**PAGE**
-*-*-

Demain, le Premier ministre Alexander De Croo (Open Vld) réunira son kern pour passer en revue un certain nombre de dossiers. Le jobs deal semble être sur de bons rails : il va enfin se concrétiser. « Vous pouvez le sentir », confirment les sources gouvernementales. Mais avant tout, le budget de la défense doit être réglé. La Belgique est l’un des trois derniers pays de l’OTAN à ne pas annoncer un budget de 2% du PIB : la pression internationale est énorme. En fait, cette semaine, tous les partis, sauf un, étaient d’accord, y compris Groen. « Nous avons revu notre point de vue entretemps », voilà ce qu’on entend chez les Verts flamands. Et même le vice-premier ministre Ecolo, Georges Gilkinet, est fondamentalement prêt à changer de position. Mais un homme s’y oppose : Jean-Marc Nollet, coprésident d’Ecolo. « Ils doivent maintenant nous dire si c’est ‘oui’ ou ‘non’. Mais si vous jouez aux colombes de la paix, pourquoi fournissez-vous des armes depuis des mois à l’Ukraine ? », s’emporte-t-on dans la coalition.
Dans l’actualité : Le rapport de 59 pages du « groupe d’experts » présenté ce mercredi au gouvernement n’a pas vraiment impressionné la Vivaldi.
Les détails : le président du groupe d’experts, le gouverneur de la Banque nationale, Pierre Wunsch, est venu répéter l’analyse semestrielle qu’il avait faite quelques jours auparavant, avant de formuler toute une série de recommandations (plutôt vagues).
- Lors de la session de l’après-midi de mercredi, Wunsch est venu remettre un premier « rapport intermédiaire » du fameux « groupe d’experts » sur le pouvoir d’achat. C’était censé donner une impulsion au gouvernement fédéral qui, depuis des mois, veut « faire quelque chose » pour stopper les effets d’une guerre, de la flambée des prix de l’énergie et la spirale inflationniste, avant que cela ne fasse trop mal au porte-monnaie des citoyens.
- Mais Wunsch, sans surprise, n’a pas trouvé de formule magique. Au contraire. Son rapport se lit avant tout comme un avertissement classique à l’intention des responsables politiques. Car, pas plus tard que lundi, Wunsch – un libéral qui a été placé au poste de président par le MR – avait déjà fait une analyse similaire depuis son rôle à la Banque nationale. À ne pas oublier :
- L’indexation automatique protège largement les ménages, mais avec un certain retard.
- Ce sont surtout les entreprises qui vont payer le choc des prix de l’énergie.
- L’inflation va se refroidir, on peut en être raisonnablement sûr.
- L’économie ne s’arrêtera pas, mais reprendra à l’automne.
- Le déficit budgétaire est un vrai problème.

-*-*-

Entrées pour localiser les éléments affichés
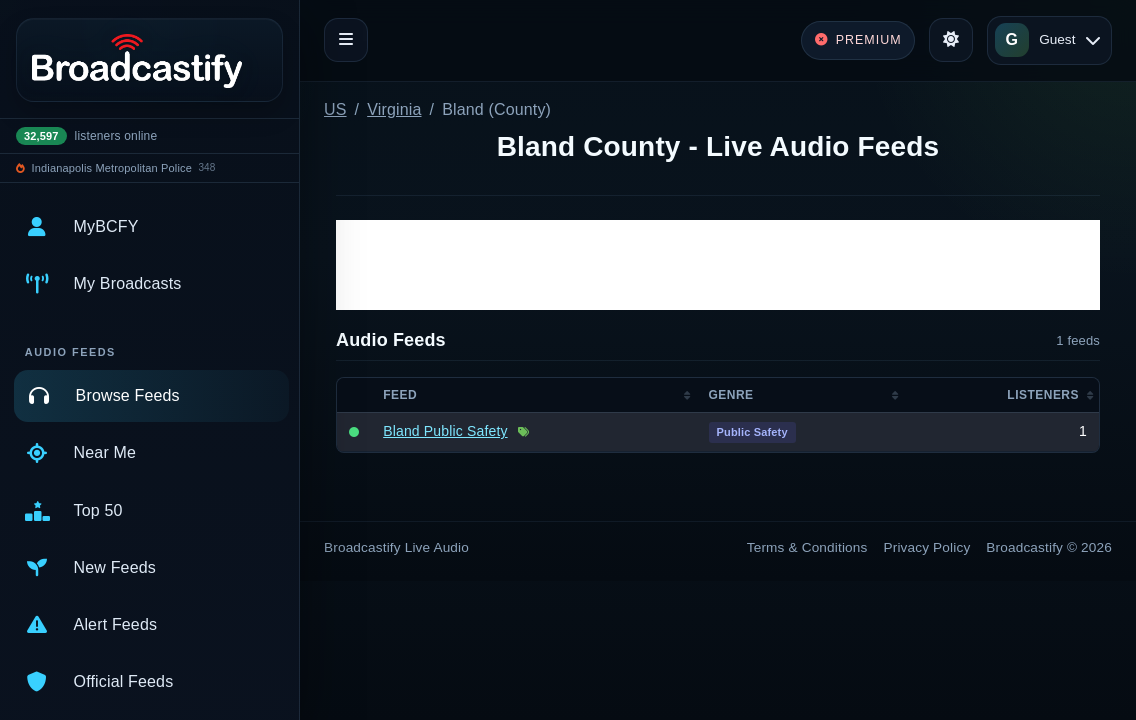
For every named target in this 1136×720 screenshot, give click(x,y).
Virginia (394, 109)
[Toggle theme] (951, 40)
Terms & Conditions (807, 547)
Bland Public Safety (445, 431)
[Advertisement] (718, 265)
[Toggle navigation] (346, 40)
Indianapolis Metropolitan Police (112, 168)
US (335, 109)
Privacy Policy (927, 547)
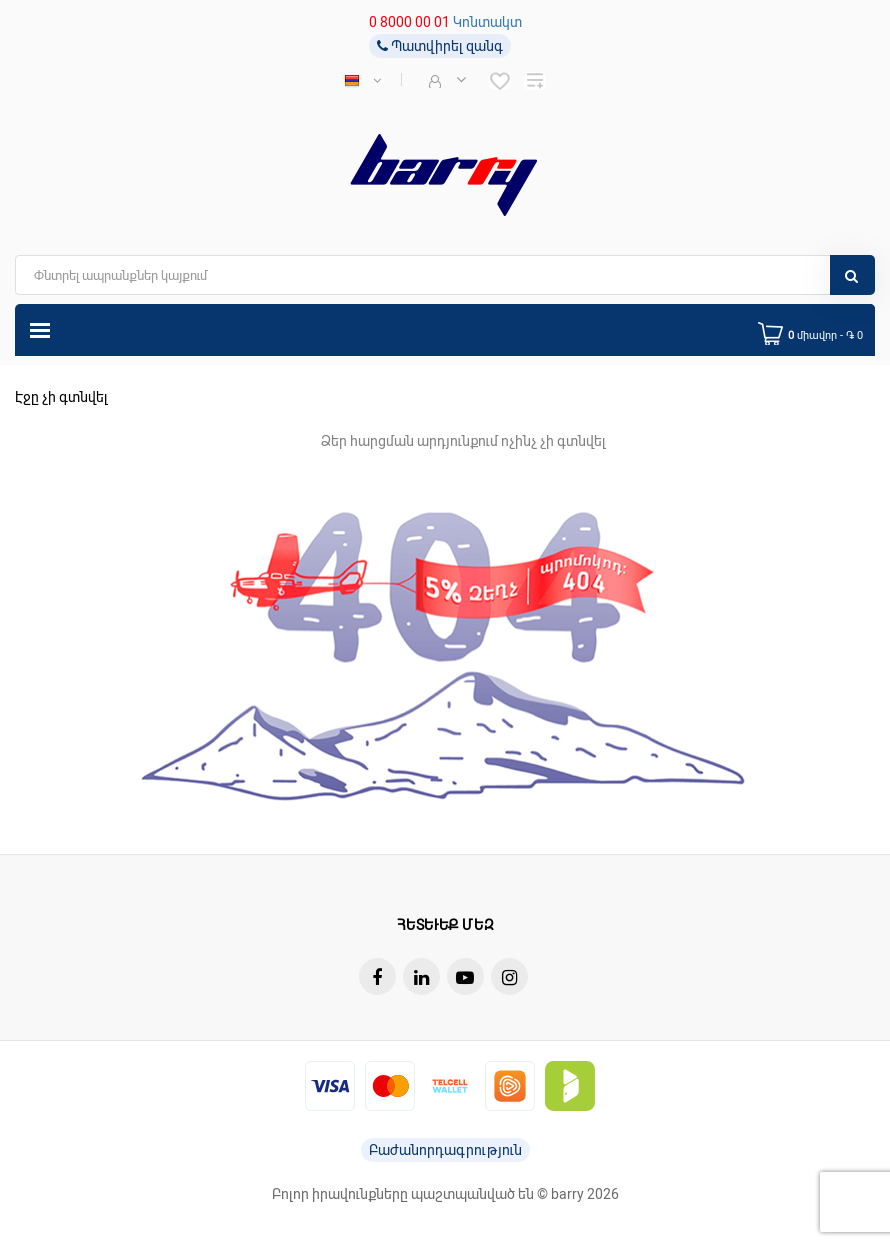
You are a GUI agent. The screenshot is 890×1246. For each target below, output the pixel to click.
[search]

-*-*-

Transcrivez à l'identique tout le passage de l'article sur le gouvernement belge, depuis « Dans l’actualité : Le » jusqu'à « porte-monnaie des citoyens. » inclus.

**RÉPONSE RÉDIGÉE**
Dans l’actualité : Le rapport de 59 pages du « groupe d’experts » présenté ce mercredi au gouvernement n’a pas vraiment impressionné la Vivaldi.
Les détails : le président du groupe d’experts, le gouverneur de la Banque nationale, Pierre Wunsch, est venu répéter l’analyse semestrielle qu’il avait faite quelques jours auparavant, avant de formuler toute une série de recommandations (plutôt vagues).
- Lors de la session de l’après-midi de mercredi, Wunsch est venu remettre un premier « rapport intermédiaire » du fameux « groupe d’experts » sur le pouvoir d’achat. C’était censé donner une impulsion au gouvernement fédéral qui, depuis des mois, veut « faire quelque chose » pour stopper les effets d’une guerre, de la flambée des prix de l’énergie et la spirale inflationniste, avant que cela ne fasse trop mal au porte-monnaie des citoyens.